[START Selected text]
# Integrated CA ML for Business and Data Visualisation

In [None]:
#!pip install jupyter_dash
#!pip install dash

In [None]:
#General
import warnings
warnings.filterwarnings('ignore')
import pandas as pd
import numpy as np
from sklearn.model_selection import train_test_split

# Visualization
import matplotlib.pyplot as plt
import seaborn as sns
import plotly.express as px
import plotly.figure_factory as ff
import plotly.graph_objects as go
from jupyter_dash import JupyterDash
import dash_core_components as dcc
import dash_html_components as html
from dash.dependencies import Input, Output


# Time Series
from statsmodels.graphics.tsaplots import plot_acf, plot_pacf
from statsmodels.tsa.stattools import adfuller
import statsmodels.tsa.api as sm
from statsmodels.tsa.statespace.sarimax import SARIMAX
from sklearn.metrics import mean_absolute_error, mean_squared_error

# Text Analytics
import sklearn.feature_extraction.text as sk_txt
from sklearn.naive_bayes import MultinomialNB
from sklearn.metrics import classification_report

In [None]:
df = pd.read_csv('FACEBOOK_REVIEWS.csv')

# Data Pre-Processing

In [None]:
df.head()

In [None]:
df.info()

In [None]:
df.columns

In [None]:
df.drop(['Unnamed: 0'], axis=1, inplace=True)

In [None]:
df['review_timestamp'] = pd.to_datetime(df['review_timestamp'])

In [None]:
df['review_timestamp'].min(), df['review_timestamp'].max()

In [None]:
df.isna().sum()

In [None]:
df.dropna(inplace=True)
df.isna().sum()

In [None]:
df.info()

## Data Visualisation Part 1

In [None]:
df.describe()

#### Histplot with the count of review ratings 

In [None]:
sns.set_style("white") 
sns.set_palette('deep') 
bins = list(set(df['review_rating'].unique()))
ax = sns.histplot(df['review_rating'], bins=5, kde=False)
plt.ticklabel_format(style='plain', axis='y')
ax.set_xticks(bins)
plt.show()

#### Bar Chart with count of review ratings per year

In [None]:
df['Year'] = df['review_timestamp'].dt.year
year = df.groupby(['Year','review_rating']).review_rating.value_counts().reset_index()

In [None]:
fig = px.bar(year,
            x= 'Year',
            y= 'count',
            color = 'review_rating',
            hover_data = {
                'count': ':,.0f'
            })
fig.show()

#### Scatterplot and Trendline with count of review likes by review rating

In [None]:
likes = df.groupby('review_rating')['review_likes'].sum().reset_index()
[END Selected text]
- **Exercises to complete**
1) In the Facebook reviews notebook, translate the heading "Scatterplot and Trendline with count of review likes by review rating" into Spanish.
2) Which column does the Facebook reviews notebook drop from the data frame during pre-processing?
3) Pick up the Facebook reviews notebook after its last line and keep it going.
[START Information shown]
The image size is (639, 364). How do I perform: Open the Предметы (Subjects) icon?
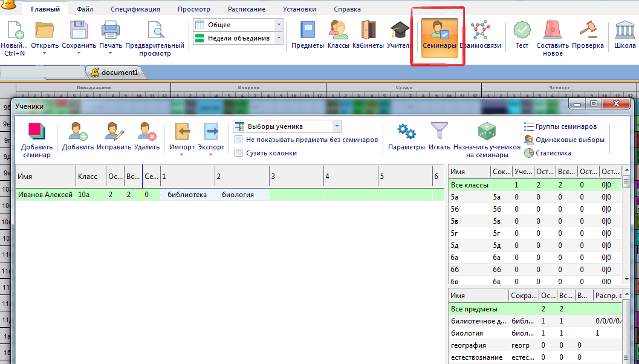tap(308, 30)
[END Information shown]
[START Information shown]
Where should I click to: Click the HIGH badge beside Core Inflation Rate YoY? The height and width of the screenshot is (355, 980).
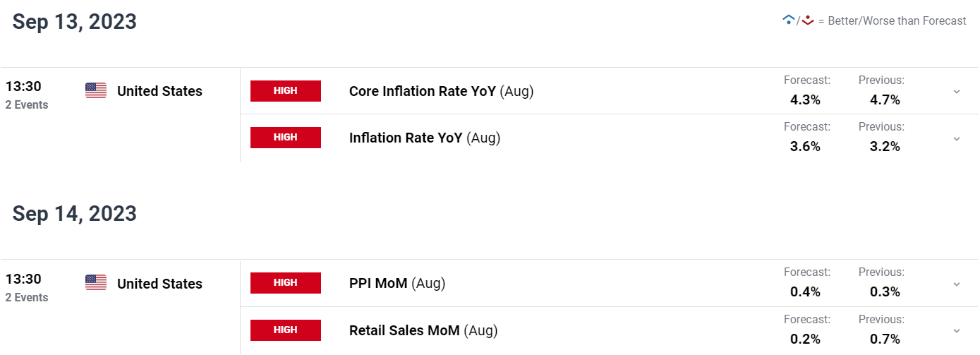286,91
[END Information shown]
[START Information shown]
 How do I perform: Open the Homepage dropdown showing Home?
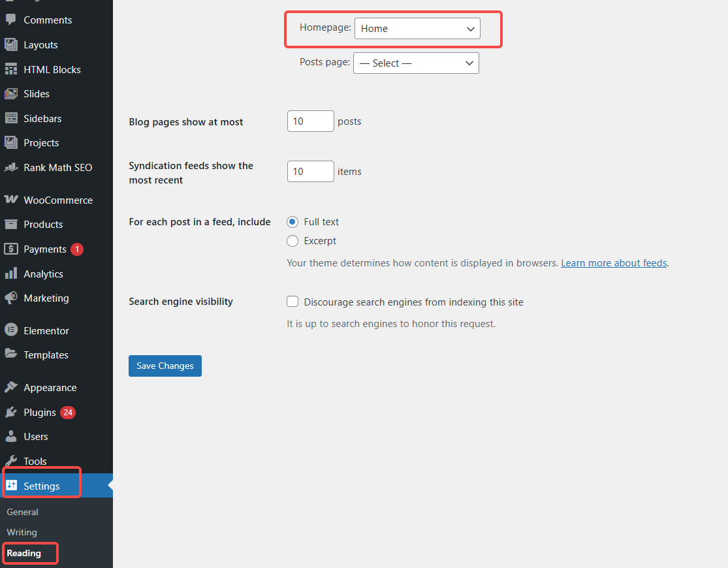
[END Information shown]
- **Final results**
1) Diagrama de dispersión y línea de tendencia con el recuento de "me gusta" de las reseñas por calificación

2) It drops the 'Unnamed: 0' column.

3)
In [None]:
fig = px.scatter(likes,
         x='review_rating',
         y='review_likes',
         hover_data={
            'review_rating': ':,.f'
         },
         labels={
            'review_rating': 'Rating'
         },
         trendline='ols')
fig.show()

### Feature Creation for Time Series Analysis

In [None]:
print(stop)

In [None]:
df['year'] = df['review_timestamp'].dt.year
df_2022_23 = df[(df['year'] == 2022) | (df['year'] == 2023)]


In [None]:
df_2022_23['week'] = df_2022_23['review_timestamp'].dt.isocalendar().week


In [None]:
df_2022_23['date']= df_2022_23['review_timestamp'].dt.date
df_2022_23['date'] = pd.to_datetime(df_2022_23['date'])
df_2022_23['date'] 

In [None]:
unique_reviews_per_day = df_2022_23.groupby(['date'])['review_id'].nunique().reset_index(name='unique_reviews')
unique_reviews_per_day

In [None]:
unique_reviews_per_day.plot(x="date", y="unique_reviews")

In [None]:
adfuller(unique_reviews_per_day['unique_reviews'])

In [None]:
plot_acf(unique_reviews_per_day["unique_reviews"].dropna(),lags=20)
# q = has a significant coefficient until lag 10

In [None]:
plot_pacf(unique_reviews_per_day["unique_reviews"].dropna(),lags=10)
# p = 1 has a significant correlation with the previous value

In [None]:
from statsmodels.tsa.arima.model import ARIMA
aicVals = []
for p in range(0,1):
    p = 1
    for d in range(5):
        for q in range(5,10):
            print(p, d, q)
            
            try:
                aic = ARIMA(unique_reviews_per_day["unique_reviews"], order=(p, d, q)).fit().aic
                aicVals.append([aic, p, d, q])
            except np.linalg.LinAlgError:
                print(f"Unable to fit model for order=({p}, {d}, {q})")

In [None]:
model = ARIMA(unique_reviews_per_day["unique_reviews"], order=(1, 0, 5)).fit()

In [None]:
model.summary()

In [None]:
model = ARIMA(unique_reviews_per_day["unique_reviews"], order=(1, 0, 2)).fit()

In [None]:
model.summary()

In [None]:
pred_time = 1 # predict 1 time step into the future
result = model.predict(start=unique_reviews_per_day["unique_reviews"].shape[0]-10, end=unique_reviews_per_day["unique_reviews"].shape[0] + pred_time).reset_index(drop=True)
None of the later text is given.